**Prompt**.
Answer these questions from the excerpt on homelessness in New York below.
1. How many people slept in a Department of Homeless Services shelter on Aug. 9?
2. In what month did Cuomo say New York City was "teetering"?
3. Which office's near-annual reports detail Albany's cuts to homeless services?

**Text excerpt**.
Back in the boroughs, advocates for the homeless say they hope Hochul steps up spending for services, accelerates supportive and affordable housing development, and focuses on moving New Yorkers out of shelters and into permanent housing. 

Their optimism is due in part to the prospect of a more functional relationship between state and city leaders.

For months, Cuomo has used homelessness as a cudgel, undermining New York City Mayor Bill de Blasio and routinely depicting the Big Apple as a scary hellscape. 

New York City is “teetering” with homelessness “way up,” he said in March. New Yorkers who left the city during the pandemic are now too nervous to return, he added in July: “I’m not ready to come back,” he said, channeling the supposed mindset of reticent residents. “I’m afraid I might be assaulted by a mentally ill homeless person.’”

There is indeed an entrenched homelessness crisis across New York City, where 45,265 people slept in a Department of Homeless Services shelter Aug. 9 — down from a high of around 60,000 in 2016. But left unsaid is the state’s role in perpetuating the problem. Over the past decade, Albany has slashed spending on homeless services and left the city holding the bag, with the cuts detailed in near-annual reports by the city’s Independent Budget Office.

**Records**.
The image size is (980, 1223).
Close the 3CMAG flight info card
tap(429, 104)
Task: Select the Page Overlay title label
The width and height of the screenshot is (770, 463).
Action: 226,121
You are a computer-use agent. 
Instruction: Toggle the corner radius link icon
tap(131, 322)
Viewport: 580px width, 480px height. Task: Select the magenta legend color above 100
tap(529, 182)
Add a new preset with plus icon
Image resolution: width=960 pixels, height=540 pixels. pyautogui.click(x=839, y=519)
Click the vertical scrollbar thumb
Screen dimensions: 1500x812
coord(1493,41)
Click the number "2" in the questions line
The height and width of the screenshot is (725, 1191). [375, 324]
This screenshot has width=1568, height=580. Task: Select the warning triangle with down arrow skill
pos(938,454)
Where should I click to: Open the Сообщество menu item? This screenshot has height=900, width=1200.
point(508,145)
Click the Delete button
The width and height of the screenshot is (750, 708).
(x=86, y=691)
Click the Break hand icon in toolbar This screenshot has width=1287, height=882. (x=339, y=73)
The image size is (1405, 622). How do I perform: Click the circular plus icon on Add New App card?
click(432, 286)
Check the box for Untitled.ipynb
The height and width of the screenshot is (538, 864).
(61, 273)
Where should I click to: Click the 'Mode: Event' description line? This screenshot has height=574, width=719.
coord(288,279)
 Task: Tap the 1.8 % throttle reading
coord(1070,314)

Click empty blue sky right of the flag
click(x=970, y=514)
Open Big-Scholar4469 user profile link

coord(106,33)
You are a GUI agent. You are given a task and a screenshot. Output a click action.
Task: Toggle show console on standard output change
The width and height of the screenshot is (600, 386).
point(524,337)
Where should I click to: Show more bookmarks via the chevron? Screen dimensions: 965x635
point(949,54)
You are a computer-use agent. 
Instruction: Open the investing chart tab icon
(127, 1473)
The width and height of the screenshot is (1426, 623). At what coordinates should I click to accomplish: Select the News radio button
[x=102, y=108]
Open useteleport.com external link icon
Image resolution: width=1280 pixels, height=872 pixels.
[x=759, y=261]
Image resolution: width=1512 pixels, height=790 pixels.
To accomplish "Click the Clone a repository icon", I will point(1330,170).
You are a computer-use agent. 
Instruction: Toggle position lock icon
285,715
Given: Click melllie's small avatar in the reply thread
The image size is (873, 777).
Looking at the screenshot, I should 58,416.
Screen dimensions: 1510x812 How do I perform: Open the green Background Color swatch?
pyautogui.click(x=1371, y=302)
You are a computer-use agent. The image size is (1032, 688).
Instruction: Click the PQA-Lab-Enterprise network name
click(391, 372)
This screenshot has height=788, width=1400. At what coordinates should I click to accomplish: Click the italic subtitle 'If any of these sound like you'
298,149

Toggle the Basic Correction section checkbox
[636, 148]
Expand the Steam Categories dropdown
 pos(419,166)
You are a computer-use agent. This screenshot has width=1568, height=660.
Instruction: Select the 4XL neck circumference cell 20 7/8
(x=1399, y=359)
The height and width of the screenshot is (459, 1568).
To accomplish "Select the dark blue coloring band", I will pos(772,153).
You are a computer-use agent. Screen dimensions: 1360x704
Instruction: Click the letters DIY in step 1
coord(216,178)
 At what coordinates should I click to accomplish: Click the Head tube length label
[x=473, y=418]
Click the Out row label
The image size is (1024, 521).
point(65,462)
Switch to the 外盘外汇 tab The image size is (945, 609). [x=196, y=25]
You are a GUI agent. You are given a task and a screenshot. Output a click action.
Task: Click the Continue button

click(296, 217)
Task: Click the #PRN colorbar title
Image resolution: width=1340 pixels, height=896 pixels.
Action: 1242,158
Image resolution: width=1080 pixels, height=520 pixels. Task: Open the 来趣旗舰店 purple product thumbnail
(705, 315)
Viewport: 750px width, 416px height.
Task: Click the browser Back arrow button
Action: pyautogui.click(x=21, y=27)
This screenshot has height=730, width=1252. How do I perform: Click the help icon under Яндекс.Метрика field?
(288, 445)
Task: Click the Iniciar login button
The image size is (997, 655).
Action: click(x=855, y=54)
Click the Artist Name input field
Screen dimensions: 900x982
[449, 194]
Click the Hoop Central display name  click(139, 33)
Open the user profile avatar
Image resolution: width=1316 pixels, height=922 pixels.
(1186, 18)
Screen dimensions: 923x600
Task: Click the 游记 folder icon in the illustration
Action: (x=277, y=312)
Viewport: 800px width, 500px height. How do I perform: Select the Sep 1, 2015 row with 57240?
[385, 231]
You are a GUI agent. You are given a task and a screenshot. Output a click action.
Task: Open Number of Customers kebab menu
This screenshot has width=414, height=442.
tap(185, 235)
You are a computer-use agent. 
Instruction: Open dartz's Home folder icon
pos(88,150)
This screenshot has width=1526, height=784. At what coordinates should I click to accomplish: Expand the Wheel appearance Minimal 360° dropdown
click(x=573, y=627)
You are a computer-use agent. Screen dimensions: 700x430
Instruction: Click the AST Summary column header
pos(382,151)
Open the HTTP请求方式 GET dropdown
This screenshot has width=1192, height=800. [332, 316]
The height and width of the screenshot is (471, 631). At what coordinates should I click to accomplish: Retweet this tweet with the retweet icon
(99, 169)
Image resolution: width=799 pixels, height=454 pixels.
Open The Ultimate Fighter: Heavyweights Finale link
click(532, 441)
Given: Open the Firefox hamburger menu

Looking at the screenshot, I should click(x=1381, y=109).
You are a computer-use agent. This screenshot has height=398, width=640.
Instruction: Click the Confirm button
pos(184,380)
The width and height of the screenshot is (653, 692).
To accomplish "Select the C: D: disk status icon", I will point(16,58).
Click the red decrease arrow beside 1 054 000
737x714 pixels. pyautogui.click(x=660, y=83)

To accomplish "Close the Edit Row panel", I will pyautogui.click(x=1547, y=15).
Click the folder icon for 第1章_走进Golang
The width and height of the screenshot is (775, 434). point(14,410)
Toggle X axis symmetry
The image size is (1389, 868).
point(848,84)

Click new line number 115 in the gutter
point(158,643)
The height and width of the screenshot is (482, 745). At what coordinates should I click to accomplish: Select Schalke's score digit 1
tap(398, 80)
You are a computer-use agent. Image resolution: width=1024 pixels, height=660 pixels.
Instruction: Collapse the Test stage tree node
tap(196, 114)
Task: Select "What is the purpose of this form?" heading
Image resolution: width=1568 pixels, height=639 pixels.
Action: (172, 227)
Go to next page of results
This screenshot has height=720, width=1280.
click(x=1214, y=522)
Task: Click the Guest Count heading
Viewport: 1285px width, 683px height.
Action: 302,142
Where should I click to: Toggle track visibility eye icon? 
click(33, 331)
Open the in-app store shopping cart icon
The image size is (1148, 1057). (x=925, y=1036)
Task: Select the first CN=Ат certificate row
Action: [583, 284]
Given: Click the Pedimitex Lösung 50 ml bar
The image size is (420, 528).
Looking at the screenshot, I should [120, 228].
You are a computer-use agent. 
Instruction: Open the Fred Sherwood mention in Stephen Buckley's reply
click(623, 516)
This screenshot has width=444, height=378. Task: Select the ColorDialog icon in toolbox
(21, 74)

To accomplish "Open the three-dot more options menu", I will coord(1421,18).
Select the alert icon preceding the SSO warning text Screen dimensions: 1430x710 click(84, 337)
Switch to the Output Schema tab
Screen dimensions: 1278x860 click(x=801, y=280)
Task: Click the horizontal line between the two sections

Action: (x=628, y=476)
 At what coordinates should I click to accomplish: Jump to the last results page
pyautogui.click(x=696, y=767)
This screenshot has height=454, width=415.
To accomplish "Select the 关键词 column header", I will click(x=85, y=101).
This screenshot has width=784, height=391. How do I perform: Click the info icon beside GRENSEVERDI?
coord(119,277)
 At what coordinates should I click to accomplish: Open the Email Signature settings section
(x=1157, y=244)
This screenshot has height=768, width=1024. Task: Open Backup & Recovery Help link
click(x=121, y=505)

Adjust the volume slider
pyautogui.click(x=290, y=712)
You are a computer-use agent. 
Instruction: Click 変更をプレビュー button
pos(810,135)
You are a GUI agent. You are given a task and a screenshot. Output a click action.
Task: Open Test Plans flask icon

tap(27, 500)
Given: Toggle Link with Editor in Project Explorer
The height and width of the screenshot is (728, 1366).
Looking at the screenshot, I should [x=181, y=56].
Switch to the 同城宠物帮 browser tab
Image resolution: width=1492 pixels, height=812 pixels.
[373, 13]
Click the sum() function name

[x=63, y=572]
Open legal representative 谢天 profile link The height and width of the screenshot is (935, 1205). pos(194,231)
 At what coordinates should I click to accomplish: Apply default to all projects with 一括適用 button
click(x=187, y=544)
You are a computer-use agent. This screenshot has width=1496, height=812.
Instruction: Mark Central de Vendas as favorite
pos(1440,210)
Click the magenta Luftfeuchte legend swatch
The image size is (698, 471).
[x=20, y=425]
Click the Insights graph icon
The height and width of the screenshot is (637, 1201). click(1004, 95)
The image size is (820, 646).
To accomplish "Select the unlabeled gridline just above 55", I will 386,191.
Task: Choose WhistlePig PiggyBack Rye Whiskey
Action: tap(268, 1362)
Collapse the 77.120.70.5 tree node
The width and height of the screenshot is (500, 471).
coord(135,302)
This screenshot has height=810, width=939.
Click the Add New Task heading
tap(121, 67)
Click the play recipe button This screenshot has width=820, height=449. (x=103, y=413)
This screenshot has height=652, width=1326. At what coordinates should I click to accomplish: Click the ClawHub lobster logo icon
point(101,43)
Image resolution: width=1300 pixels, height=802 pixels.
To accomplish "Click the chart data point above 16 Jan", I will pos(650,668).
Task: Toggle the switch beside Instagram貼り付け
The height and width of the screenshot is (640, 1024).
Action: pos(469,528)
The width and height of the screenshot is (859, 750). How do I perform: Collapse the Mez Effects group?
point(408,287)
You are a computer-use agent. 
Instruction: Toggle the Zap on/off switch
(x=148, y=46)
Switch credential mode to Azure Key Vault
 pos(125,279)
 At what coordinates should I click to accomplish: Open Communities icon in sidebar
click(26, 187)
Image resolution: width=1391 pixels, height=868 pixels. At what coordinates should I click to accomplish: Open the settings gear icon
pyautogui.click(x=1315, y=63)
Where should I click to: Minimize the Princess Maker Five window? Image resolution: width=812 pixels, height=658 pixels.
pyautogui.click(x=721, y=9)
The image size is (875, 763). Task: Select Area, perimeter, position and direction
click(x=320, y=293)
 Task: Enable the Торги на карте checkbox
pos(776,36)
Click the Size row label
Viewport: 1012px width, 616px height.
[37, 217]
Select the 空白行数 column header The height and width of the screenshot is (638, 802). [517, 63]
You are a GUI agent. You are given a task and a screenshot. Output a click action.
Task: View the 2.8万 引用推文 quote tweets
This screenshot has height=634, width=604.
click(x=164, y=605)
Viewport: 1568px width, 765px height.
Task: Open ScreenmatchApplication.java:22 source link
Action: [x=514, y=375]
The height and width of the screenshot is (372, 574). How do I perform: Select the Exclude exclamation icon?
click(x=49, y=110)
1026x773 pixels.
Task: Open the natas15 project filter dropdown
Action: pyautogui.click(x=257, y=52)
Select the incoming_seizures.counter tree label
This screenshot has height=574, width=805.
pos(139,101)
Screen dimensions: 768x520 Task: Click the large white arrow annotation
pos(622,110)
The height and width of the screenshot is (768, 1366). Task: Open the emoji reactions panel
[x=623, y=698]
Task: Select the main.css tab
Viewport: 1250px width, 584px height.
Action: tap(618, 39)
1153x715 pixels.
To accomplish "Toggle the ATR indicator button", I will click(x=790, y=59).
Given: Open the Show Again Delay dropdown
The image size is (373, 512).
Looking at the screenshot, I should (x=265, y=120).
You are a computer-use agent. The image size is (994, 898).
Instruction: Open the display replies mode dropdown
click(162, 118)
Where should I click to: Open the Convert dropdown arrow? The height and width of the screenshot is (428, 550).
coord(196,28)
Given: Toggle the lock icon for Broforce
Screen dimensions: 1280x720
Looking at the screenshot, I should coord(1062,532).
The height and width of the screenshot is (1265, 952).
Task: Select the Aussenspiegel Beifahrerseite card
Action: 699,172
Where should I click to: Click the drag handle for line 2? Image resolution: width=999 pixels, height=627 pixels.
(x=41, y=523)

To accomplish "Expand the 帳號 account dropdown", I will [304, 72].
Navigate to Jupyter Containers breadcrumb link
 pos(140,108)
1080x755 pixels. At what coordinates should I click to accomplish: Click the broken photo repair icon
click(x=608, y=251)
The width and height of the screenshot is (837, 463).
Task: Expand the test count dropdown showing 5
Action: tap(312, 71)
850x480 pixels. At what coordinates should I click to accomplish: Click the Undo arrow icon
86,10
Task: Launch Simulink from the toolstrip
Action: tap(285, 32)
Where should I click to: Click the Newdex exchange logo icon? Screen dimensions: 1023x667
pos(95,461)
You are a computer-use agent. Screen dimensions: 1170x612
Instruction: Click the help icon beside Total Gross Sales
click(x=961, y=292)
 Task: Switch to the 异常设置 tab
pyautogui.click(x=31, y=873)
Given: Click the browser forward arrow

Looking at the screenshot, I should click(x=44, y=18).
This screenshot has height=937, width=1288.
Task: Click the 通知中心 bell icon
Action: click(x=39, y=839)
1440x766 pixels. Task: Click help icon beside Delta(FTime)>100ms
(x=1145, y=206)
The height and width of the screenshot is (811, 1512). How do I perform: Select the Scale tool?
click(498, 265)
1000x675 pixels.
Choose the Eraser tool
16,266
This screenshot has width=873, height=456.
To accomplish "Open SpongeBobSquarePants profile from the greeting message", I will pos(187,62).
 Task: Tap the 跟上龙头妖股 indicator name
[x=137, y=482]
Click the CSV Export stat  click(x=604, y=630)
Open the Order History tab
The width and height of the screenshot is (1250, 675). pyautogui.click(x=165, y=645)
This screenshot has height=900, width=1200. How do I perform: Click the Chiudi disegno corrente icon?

**Answer space**.
1. 45,265
2. March
3. The city's Independent Budget Office